Julie Nakache se consacre à l’écriture, aux mots. Seule, pour ses romans, ou en partage pour ses recueils de poésie ou ses interventions en public avec des illustratrices ou des peintres, des photographes ou des musiciens… Elle partage aussi avec ses élèves, puisqu’elle enseigne les Lettres à Angoulême.
Cette nécessité d’écrire transparaît à la lecture de ses ouvrages, surtout dans son dernier roman, Une nuit noire et longue, publié en 2020 au Temps qu’il fait.
"Mes romans interrogent sans relâche le mystère toujours renouvelé de l’écriture, celui des mots avec lesquels tentent de se dessiner nos existences vacillantes." Sans relâche, mais non sans souffrance. Quand elle prend fait et cause, dans Une nuit noire et longue, pour Geertje, la servante et maîtresse de Rembrandt, malmenée par le Maître, son maître, elle réussit ce tour de force de peindre la vie de Geertje et d'y placer, discrètement, quelques touches de la sienne : "En même temps que s'écrit son destin, mûrit la pensée de ma propre vie. L'histoire de Geertje entre en résonance avec la mienne et ces lignes m'aident à démêler l'écheveau de mes tourments".
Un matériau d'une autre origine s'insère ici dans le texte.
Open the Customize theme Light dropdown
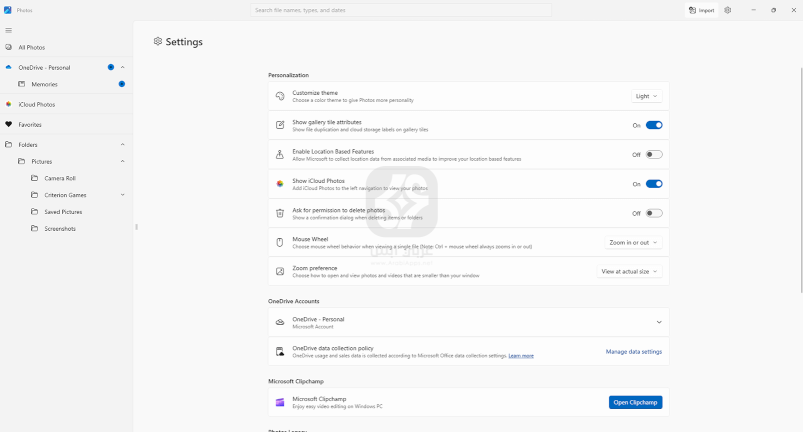803x432 pixels. 647,97
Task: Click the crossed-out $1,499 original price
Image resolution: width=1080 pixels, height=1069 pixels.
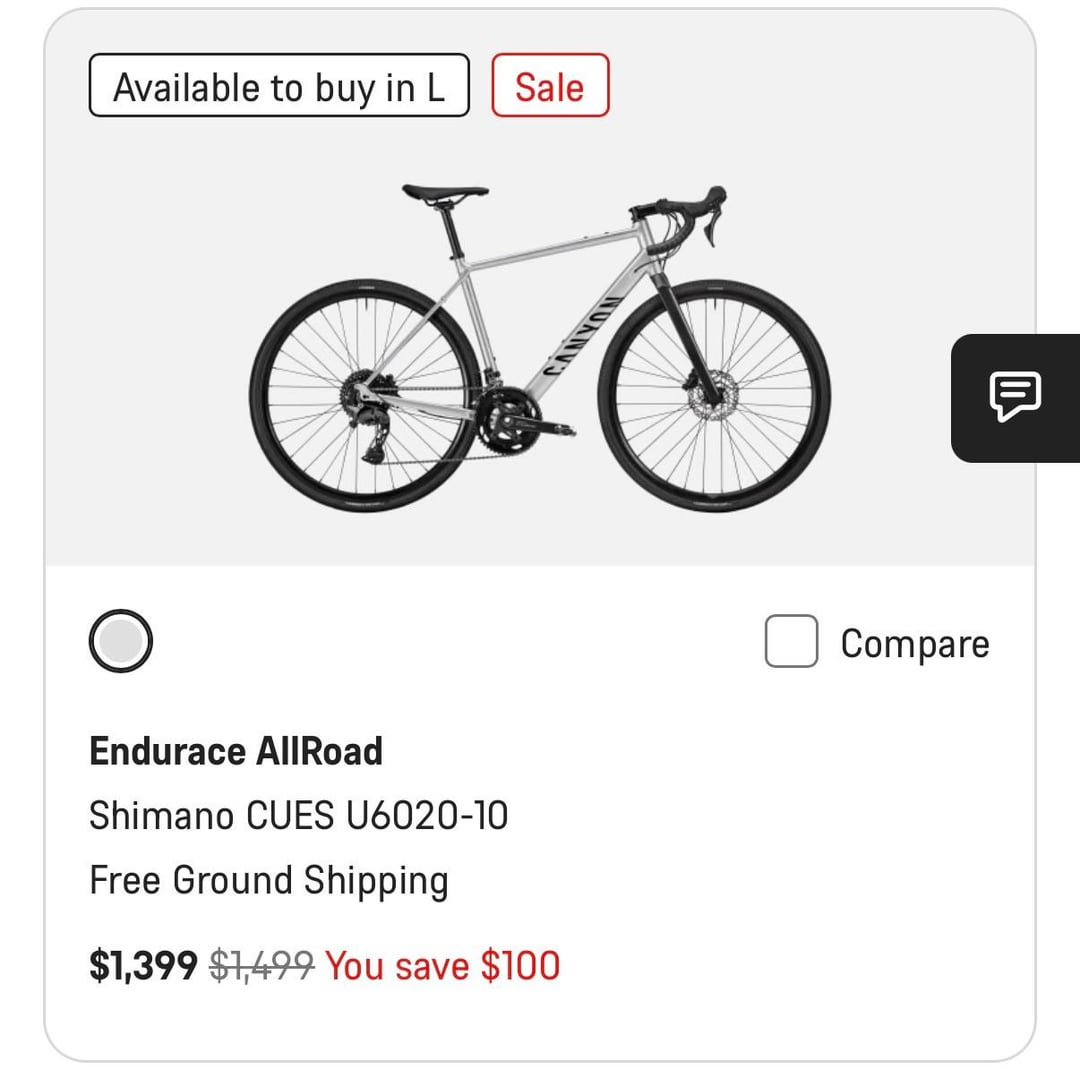Action: [x=262, y=966]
"Quelque chose doit pouvoir se dire de la femme"
Cette quête l’obsède, se fait sentir dans tous ses écrits, se lit en filigrane ou s’exprime au milieu d’une histoire, d’un conte. Dans Polyphonte, en 2018 : "Polyphonte, issue du sang d'Arès, dieu de la guerre et des larmes, est de celle qui s'ouvre à la nature : libérée des contraintes inhérentes à la condition des femmes, elle refuse, à jamais, la soumission aux impérieux désirs des hommes." Elle le dit en silence et sur la pointe des pieds, en 2021 : "Les mots s’égrènent sur la page/on dirait les restes d’un papillon/écrasé/sur le bitume. […] Je te déteste de ne pas être là/quand je m’enfonce/dans ma nuit noire et longue." Seulement, pour dire vraiment, entièrement, la place des femmes, comment la femme existe et s’affirme par rapport à l’homme, comment elle est fille puis femme, comment elle vit la maternité, la maladie, la guerre, pleure, aime, rit…
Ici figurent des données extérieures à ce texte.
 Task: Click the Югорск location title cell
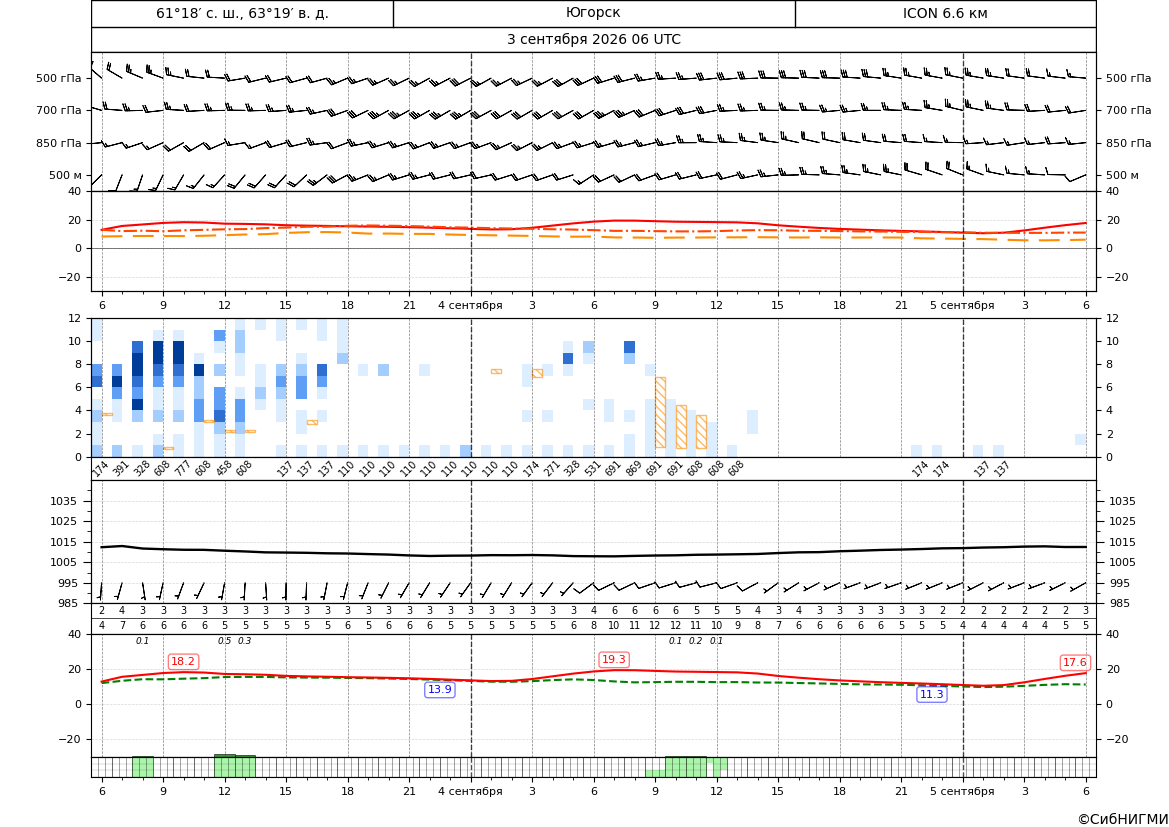593,13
il lui fallait partir en Exopotamie
Le nom de cette contrée désertique imaginée par Boris Vian dans son roman L’Automne à Pékin est repris par une maison d’édition sise dans les Pyrénées-atlantiques. Mélanie, sa directrice, s’en explique : "Assez vite, j’ai eu l’idée d’utiliser le nom d’un lieu fictif pour illustrer ce que je visualisais comme un territoire qui puisse incarner la notion de terre promise, sorte de paysage idéal où, comme dans tout idéal, rien ne demeure figé ni rationnel. […] Je suis passée par pas mal d’étapes avant de me souvenir de ce lieu découvert durant mon adolescence dans un livre de Boris Vian, L’Automne à Pékin, et qui correspondait à un désert : celui d’Exopotamie. Lorsque j’ai fait des recherches et que j’ai découvert son étymologie ('exo' : hors de, et 'potamie'/'potamós' : fleuve ou rivière) et qu’il n’existait nulle part sur nos cartes, j’ai décidé de l’adopter pour ma maison, […] une maison qui ne soit pas un bloc rigide et fermé mais plutôt un espace ouvert et mouvant, à l’écart, à contre-courant, inscrite dans un mouvement comme celui de la poésie qui est tout sauf naturel pour la plupart des gens."3
1 Source : www.launionregional.com.ar/wordpress/diego-arrascaeta-por-la-presencia-companera
2 Toutes les citations isolées au centre du texte sont issues du livre Le Sang des filles.